In-Memory Column Tables

In-Memory Column Tables

The SAP HANA Cloud database stores data in memory using either a column-based or row-based table. Application builders can use column tables for almost every use case.

image

Advantages of Column-Based Storage

Column tables have several advantages:

  • Higher data compression rates In-memory columnar data storage natively utilizes compression to store data. Advanced compression techniques are available since all of the column’s data resides in memory versus on disk.

  • Higher performance for column operations such as searching and mathematical operations With columnar data organization, operations on single columns are as easy as iterating through an array with the added benefit of parallel operations and optimized storage designed for fast and efficient searches.

  • Elimination of the need for secondary indexes In many cases, columnar data storage eliminates the need for additional index structures since storing data in columns already works like having a built-in index for each column.
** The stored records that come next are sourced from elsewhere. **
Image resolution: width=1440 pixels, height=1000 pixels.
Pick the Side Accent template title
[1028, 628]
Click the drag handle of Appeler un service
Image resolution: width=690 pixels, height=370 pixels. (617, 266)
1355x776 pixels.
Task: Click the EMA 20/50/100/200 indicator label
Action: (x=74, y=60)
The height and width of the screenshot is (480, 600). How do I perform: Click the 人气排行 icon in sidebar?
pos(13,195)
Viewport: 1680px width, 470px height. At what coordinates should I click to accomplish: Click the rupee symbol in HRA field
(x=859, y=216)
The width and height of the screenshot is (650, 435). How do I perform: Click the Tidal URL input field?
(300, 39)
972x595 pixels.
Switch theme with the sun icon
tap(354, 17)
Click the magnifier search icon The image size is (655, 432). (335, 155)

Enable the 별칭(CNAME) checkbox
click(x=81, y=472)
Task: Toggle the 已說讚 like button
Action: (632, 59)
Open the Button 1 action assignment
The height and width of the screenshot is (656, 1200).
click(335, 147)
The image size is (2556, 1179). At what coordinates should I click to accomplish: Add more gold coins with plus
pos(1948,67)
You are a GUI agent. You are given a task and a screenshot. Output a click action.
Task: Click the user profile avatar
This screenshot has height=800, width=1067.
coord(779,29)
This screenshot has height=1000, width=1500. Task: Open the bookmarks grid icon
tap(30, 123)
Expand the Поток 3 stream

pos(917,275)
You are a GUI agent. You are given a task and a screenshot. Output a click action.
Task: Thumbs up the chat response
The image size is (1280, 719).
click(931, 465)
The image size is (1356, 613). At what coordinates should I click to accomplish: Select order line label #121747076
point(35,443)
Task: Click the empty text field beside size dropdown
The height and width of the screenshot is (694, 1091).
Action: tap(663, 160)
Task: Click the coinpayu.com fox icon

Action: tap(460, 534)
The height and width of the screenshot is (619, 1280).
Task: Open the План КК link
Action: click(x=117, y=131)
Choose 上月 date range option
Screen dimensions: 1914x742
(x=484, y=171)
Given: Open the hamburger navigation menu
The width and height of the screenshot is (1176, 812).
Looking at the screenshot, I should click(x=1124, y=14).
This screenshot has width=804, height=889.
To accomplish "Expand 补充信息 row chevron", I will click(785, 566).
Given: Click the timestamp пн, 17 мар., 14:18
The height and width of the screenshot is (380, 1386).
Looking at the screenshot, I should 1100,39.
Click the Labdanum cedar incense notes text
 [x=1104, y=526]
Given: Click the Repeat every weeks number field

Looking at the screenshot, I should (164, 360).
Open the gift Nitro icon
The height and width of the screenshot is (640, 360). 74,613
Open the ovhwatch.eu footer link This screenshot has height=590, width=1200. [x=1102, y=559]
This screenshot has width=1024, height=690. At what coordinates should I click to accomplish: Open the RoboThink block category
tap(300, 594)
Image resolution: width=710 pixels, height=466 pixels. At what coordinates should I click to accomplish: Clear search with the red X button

Eliminating secondary indexes reduces memory size, can improve write performance, and reduces development efforts.

  • Elimination of materialized aggregates The database uses the column store to aggregate large amounts of data with high performance and without the need for materialized aggregates. A leaner data architecture provides application builders many benefits including simplifying the data model, optimal code opportunities to accomplish business logic, and data that is always current.

  • Parallelization Column-based storage also simplifies parallel execution using multiple processor cores. In a column store, data is already vertically partitioned. That means operations on different columns can easily be processed in parallel.


Try it out!

  1. Let’s explore how to create Row and Column tables in SAP HANA Cloud. The syntax for creating a table in SAP HANA is as follows:
Code Snippet
1
CREATE TABLE <NAME_OF_TABLE>
  1. By default, the SQL command creates a Column table. View the properties of a table by selecting the table name. Filter on GX_EMPLOYEES and then select Properties in the tab to the right.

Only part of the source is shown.